The LASSO analysis also allocated coefficients for these four genes (Figure 6C), thus facilitating the assignment of risk score to each patient. Under the best cut-off value of 0.56 detected by log-rank test (Figure 6D), we displayed risk scores and survival status distributions as Figure 6E. The high risk group had more mortality events. And it clearly showed that ARL4C, SERPINE1, and BST2 expression increased with increasing risk score, whereas the expression of the AXIN2 decreased with elevating risk score. The clinicopathological characteristics between the high and low risk groups are summarized in Table 1. It shows that the risk signature was an independent indicator of prognosis as the characteristics were not significantly different between the two groups, including age (p = 0.097), gender (p = 0.36), AJCC pathologic stage (p = 0.22), T stage (p = 0.052), N stage (p = 0.46), M stage (p = 0.48), and disease type (p = 0.40). Kaplan-Meier survival curves depicted that colon cancer patients with higher risk scores significantly had worse clinical outcomes (HR = 2.17, 95% CI 1.41–3.35, p < 0.001; Figure 6F). The ROC curves demonstrated that the risk signature harbored a promising ability to predict OS in the TCGA-COAD cohort (AUC: 1 year = 0.60, 3 years = 0.61, 5 years = 0.60; Figure 6G). Besides, we also analyzed the response to immune checkpoint blockers in the high risk and low risk groups. The result showed that the low risk group showed higher response rate to immune checkpoint blockers than the high risk group (35 vs. 22%; p = 0.017; Figure 6H).

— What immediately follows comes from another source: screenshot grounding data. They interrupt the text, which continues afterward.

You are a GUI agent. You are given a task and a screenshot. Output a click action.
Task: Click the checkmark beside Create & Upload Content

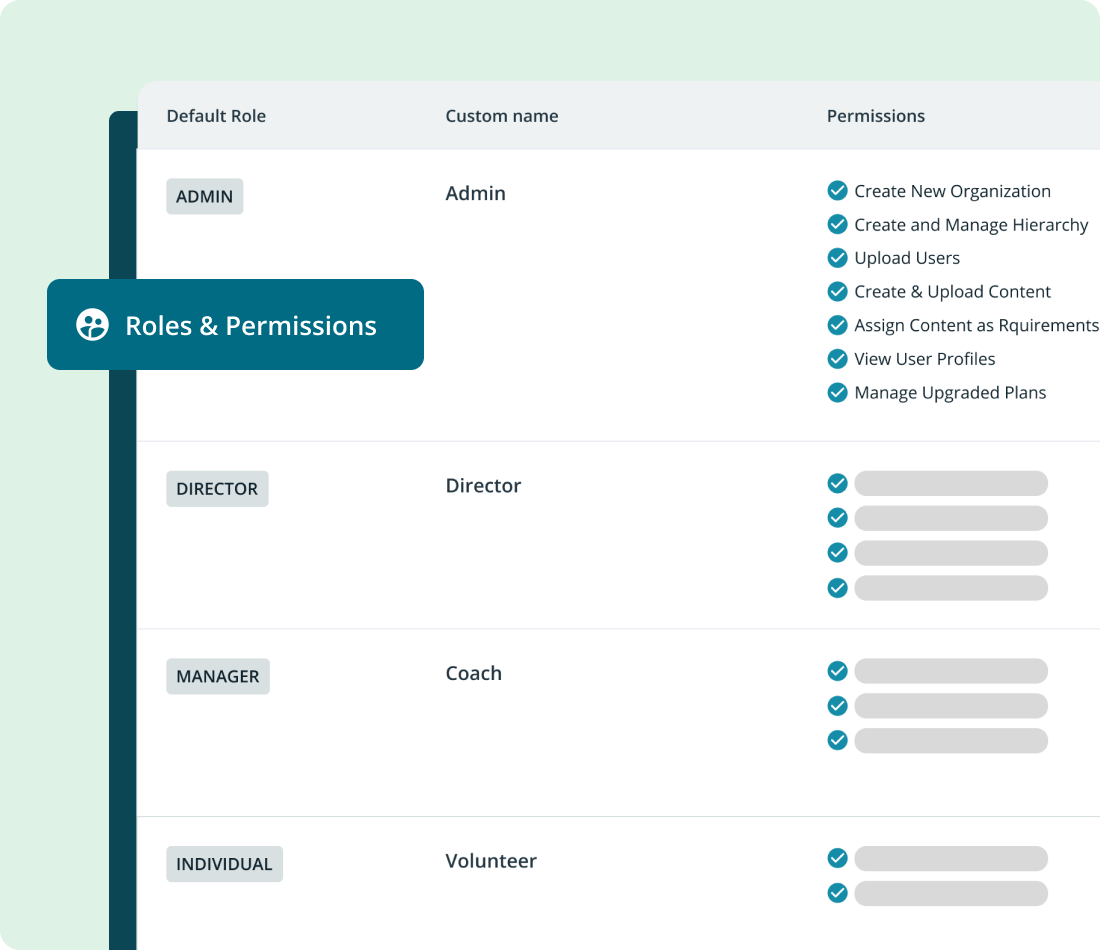[837, 291]
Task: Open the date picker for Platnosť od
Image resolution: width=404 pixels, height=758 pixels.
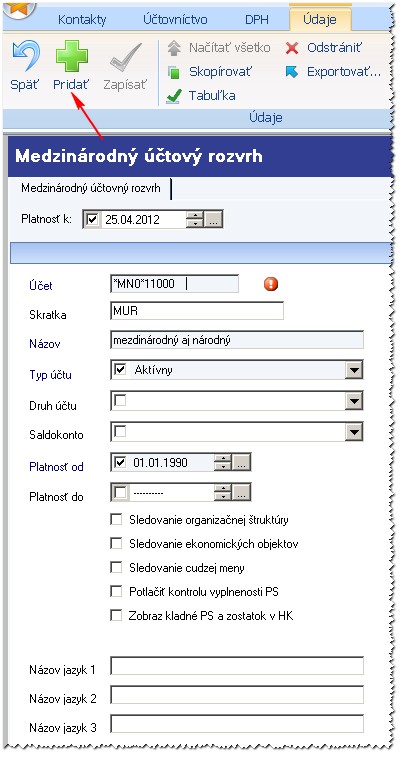Action: point(242,463)
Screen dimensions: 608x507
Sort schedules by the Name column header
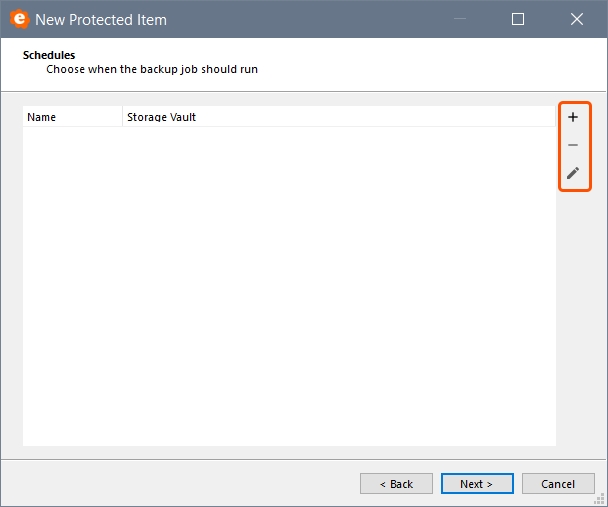click(x=73, y=117)
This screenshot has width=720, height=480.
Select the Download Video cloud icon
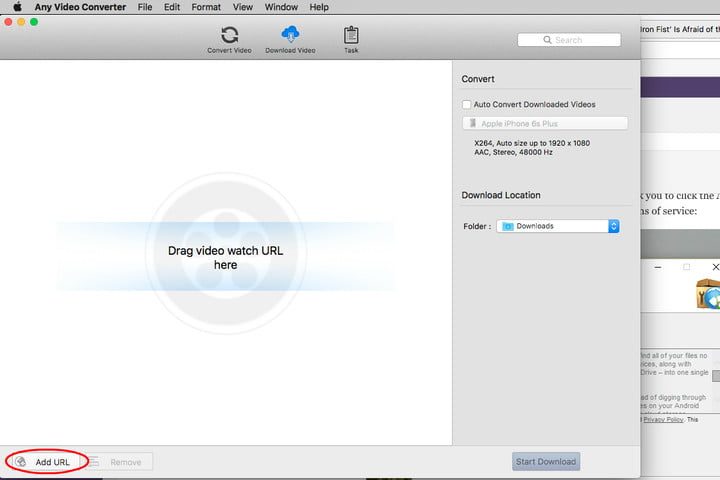click(x=290, y=35)
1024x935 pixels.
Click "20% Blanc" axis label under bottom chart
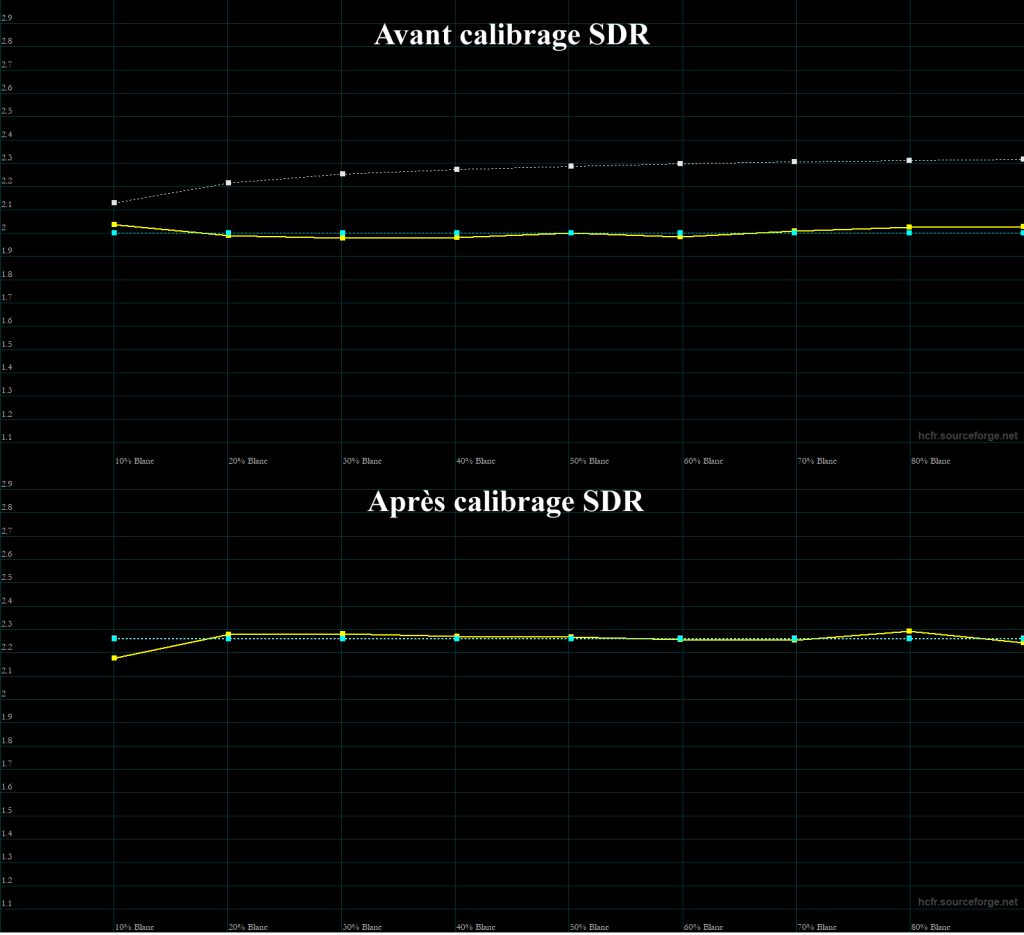click(248, 927)
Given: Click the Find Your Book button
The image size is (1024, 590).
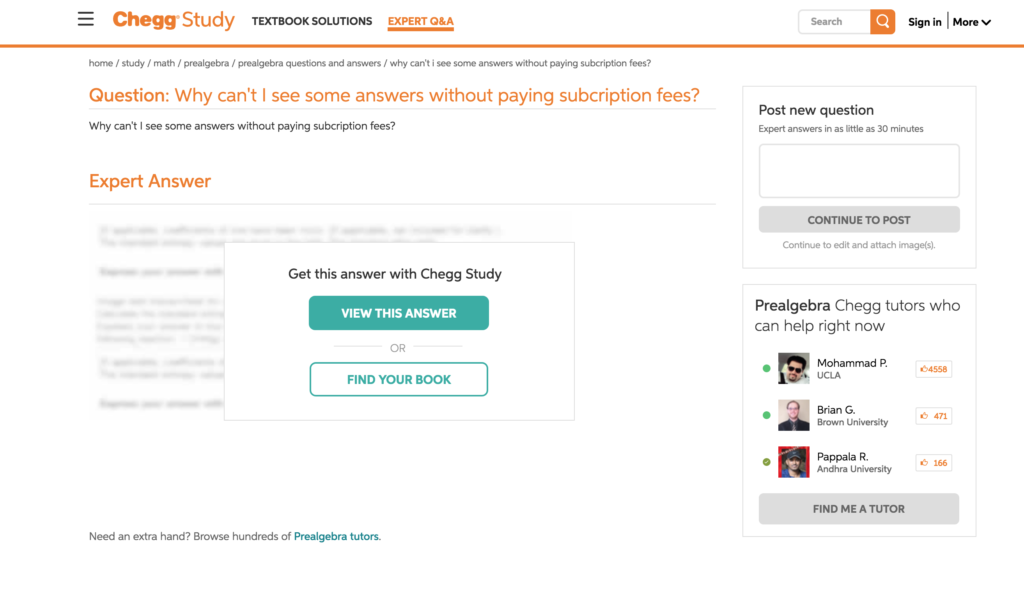Looking at the screenshot, I should [x=398, y=380].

Validation Cohort Demonstrated Stability of the Risk Signature
To externally validate the prognostic ability of the established risk signature, we calculated risk scores for patients in another three independent cohorts (GSE17536, GSE17537, and GSE103479) using the same formula (Figures 7A–C). Consistently, colon cancer patients with higher risk scores had lower OS rate and shorter OS time in the validation cohorts. The ROC analysis also indicated that the risk signature had a promising prognostic value for patients with colon cancer in the validation cohort (AUC for GSE17536: 1 year = 0.65, 3 years = 0.61, 5 years = 0.58; AUC for GSE17537: 1 year = 0.68, 3 years = 0.73, 5 years = 0.58; AUC for GSE103479: 1 year = 0.56, 3 years = 0.58, 5 years = 0.61). These results showed that the risk signature had an effective and stable OS-predictive ability for colon cancer patients.
FIGURE 7. External validation. (A) The risk distribution, the Kaplan–Meier survival curve, and the ROC curves in GSE17536. (B) The risk distribution, the Kaplan–Meier survival curve, and the ROC curves in GSE17537. (C) The risk distribution, the Kaplan–Meier survival curve, and the ROC curves in GSE103479.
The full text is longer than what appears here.